◆ WHAT THE TASK REQUIRES
Print the lines in the listing below that fall between the line with "1501x812 pixels." and the line with "Given: Click the 点单收银系统 logo icon", those two lines included, exactly as they stand and with nothing else.

MATERIAL SUPPLIED Start Marker

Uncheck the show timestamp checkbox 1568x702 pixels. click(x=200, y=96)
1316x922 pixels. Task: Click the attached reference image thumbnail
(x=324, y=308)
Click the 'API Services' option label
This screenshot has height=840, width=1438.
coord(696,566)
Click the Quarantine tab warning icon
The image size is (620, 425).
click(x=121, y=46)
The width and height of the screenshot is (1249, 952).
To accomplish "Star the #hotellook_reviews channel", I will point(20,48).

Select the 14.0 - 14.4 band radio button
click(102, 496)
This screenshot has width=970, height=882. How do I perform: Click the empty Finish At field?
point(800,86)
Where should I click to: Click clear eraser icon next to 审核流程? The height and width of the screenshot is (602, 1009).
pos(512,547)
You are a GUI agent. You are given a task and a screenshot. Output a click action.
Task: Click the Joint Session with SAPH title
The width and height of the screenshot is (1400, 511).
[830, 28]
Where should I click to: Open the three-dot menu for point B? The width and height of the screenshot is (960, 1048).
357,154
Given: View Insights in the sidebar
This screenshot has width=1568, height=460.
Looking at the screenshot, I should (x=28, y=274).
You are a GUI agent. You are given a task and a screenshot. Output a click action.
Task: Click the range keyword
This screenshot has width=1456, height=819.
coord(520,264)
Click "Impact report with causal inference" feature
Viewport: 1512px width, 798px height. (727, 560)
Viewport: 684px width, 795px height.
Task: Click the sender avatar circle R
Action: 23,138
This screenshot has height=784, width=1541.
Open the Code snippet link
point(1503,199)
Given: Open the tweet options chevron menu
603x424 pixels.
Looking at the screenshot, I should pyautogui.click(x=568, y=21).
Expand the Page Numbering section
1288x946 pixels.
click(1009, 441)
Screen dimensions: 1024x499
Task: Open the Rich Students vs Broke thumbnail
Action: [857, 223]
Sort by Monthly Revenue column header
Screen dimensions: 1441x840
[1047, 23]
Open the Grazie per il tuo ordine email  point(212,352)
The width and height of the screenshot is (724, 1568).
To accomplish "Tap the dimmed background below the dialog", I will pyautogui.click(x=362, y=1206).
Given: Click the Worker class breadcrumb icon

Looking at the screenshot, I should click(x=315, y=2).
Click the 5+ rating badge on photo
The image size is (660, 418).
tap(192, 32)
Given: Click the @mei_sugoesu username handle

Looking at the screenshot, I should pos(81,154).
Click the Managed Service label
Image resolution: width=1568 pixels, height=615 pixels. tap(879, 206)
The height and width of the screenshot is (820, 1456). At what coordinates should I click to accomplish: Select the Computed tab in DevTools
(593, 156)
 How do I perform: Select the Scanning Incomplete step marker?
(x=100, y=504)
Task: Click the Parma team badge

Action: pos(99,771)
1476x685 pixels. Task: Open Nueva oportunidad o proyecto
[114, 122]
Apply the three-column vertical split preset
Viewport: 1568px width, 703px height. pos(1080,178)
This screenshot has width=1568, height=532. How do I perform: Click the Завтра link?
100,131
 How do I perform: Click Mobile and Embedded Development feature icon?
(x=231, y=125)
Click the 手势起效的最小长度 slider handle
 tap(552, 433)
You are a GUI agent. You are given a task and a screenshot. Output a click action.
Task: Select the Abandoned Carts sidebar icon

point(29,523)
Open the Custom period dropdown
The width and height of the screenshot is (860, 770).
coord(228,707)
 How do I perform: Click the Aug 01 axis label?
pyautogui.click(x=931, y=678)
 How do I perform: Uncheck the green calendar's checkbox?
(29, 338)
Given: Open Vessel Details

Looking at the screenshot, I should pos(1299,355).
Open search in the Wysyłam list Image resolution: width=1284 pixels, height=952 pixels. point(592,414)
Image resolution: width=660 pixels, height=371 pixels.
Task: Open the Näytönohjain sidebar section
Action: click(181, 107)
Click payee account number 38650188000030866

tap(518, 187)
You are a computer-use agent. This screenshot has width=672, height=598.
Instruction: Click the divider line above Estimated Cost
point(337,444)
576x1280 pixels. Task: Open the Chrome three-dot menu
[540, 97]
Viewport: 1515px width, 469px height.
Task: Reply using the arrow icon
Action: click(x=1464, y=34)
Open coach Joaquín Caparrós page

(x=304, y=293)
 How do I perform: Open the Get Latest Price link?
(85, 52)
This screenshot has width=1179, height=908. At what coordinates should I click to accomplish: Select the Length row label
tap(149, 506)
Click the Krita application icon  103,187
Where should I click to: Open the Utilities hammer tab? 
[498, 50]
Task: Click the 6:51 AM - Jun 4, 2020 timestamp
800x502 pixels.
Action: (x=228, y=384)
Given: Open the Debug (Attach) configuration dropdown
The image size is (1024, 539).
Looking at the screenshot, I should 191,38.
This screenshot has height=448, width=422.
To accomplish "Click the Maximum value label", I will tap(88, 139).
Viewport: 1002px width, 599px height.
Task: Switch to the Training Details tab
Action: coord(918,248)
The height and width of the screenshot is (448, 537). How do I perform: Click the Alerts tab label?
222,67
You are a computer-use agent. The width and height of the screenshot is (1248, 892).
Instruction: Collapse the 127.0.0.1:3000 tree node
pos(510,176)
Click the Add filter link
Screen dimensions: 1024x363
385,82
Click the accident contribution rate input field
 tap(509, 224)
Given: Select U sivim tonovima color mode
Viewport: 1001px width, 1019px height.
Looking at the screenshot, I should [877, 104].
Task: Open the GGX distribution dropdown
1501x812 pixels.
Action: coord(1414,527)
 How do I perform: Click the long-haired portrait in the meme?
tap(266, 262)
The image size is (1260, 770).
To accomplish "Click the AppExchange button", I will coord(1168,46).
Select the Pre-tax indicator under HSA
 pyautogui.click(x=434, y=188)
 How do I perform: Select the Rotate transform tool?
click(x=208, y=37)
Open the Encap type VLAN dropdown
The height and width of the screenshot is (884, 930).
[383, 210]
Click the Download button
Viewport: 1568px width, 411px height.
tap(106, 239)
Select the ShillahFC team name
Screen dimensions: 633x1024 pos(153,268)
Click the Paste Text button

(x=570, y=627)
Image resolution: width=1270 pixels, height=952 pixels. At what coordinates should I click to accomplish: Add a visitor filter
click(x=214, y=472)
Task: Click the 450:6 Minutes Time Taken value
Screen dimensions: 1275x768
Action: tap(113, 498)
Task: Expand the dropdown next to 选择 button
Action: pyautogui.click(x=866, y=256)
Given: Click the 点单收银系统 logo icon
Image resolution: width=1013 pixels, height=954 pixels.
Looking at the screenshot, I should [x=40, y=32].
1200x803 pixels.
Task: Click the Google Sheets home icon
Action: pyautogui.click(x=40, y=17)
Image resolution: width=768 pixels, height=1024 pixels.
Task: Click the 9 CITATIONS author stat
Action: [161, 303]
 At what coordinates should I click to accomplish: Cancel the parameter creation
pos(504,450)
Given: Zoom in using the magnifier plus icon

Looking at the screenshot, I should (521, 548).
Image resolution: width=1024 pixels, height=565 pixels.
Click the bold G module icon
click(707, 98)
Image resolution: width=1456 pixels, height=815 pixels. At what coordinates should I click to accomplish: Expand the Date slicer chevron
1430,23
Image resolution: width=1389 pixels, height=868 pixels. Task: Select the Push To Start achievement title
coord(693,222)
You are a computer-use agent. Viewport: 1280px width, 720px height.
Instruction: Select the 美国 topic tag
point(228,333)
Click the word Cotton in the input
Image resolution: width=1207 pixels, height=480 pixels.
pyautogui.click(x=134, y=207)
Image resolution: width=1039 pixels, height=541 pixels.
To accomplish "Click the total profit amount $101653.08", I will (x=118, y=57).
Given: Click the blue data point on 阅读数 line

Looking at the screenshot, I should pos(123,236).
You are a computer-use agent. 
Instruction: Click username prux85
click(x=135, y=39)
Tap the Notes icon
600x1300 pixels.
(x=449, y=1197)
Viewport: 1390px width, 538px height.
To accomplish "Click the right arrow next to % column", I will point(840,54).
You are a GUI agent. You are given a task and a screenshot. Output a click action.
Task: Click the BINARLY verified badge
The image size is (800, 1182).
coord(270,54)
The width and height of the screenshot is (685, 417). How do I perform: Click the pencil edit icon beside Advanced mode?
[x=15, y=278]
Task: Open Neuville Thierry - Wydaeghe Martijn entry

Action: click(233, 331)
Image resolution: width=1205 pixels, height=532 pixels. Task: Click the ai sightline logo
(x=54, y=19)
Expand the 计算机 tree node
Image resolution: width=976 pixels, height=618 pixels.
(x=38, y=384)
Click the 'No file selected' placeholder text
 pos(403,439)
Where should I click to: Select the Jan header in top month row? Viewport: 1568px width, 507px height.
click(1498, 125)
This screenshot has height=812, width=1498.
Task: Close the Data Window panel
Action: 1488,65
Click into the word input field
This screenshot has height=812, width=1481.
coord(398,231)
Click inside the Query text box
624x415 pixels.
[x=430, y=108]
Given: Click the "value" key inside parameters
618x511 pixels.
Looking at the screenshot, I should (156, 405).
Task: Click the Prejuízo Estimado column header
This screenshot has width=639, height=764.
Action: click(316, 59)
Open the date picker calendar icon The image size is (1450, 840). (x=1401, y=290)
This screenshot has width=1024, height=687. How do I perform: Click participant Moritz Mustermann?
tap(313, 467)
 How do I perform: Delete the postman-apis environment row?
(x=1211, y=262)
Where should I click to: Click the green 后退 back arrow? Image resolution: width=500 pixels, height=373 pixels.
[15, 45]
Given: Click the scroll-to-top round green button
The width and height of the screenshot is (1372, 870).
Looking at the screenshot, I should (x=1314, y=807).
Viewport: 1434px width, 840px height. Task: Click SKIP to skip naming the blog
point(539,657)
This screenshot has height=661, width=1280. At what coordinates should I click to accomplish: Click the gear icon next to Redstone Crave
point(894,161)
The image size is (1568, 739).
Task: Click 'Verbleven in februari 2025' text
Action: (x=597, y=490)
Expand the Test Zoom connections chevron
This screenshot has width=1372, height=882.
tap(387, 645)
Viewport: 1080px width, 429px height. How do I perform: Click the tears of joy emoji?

MATERIAL SUPPLIED End Marker

◆ TASK OUTPUT
1501x812 pixels.
Action: coord(1414,527)
 How do I perform: Click the long-haired portrait in the meme?
tap(266, 262)
The image size is (1260, 770).
To accomplish "Click the AppExchange button", I will coord(1168,46).
Select the Pre-tax indicator under HSA
 pyautogui.click(x=434, y=188)
 How do I perform: Select the Rotate transform tool?
click(x=208, y=37)
Open the Encap type VLAN dropdown
The height and width of the screenshot is (884, 930).
[383, 210]
Click the Download button
Viewport: 1568px width, 411px height.
tap(106, 239)
Select the ShillahFC team name
Screen dimensions: 633x1024 pos(153,268)
Click the Paste Text button

(x=570, y=627)
Image resolution: width=1270 pixels, height=952 pixels. At what coordinates should I click to accomplish: Add a visitor filter
click(x=214, y=472)
Task: Click the 450:6 Minutes Time Taken value
Screen dimensions: 1275x768
Action: tap(113, 498)
Task: Expand the dropdown next to 选择 button
Action: pyautogui.click(x=866, y=256)
Given: Click the 点单收银系统 logo icon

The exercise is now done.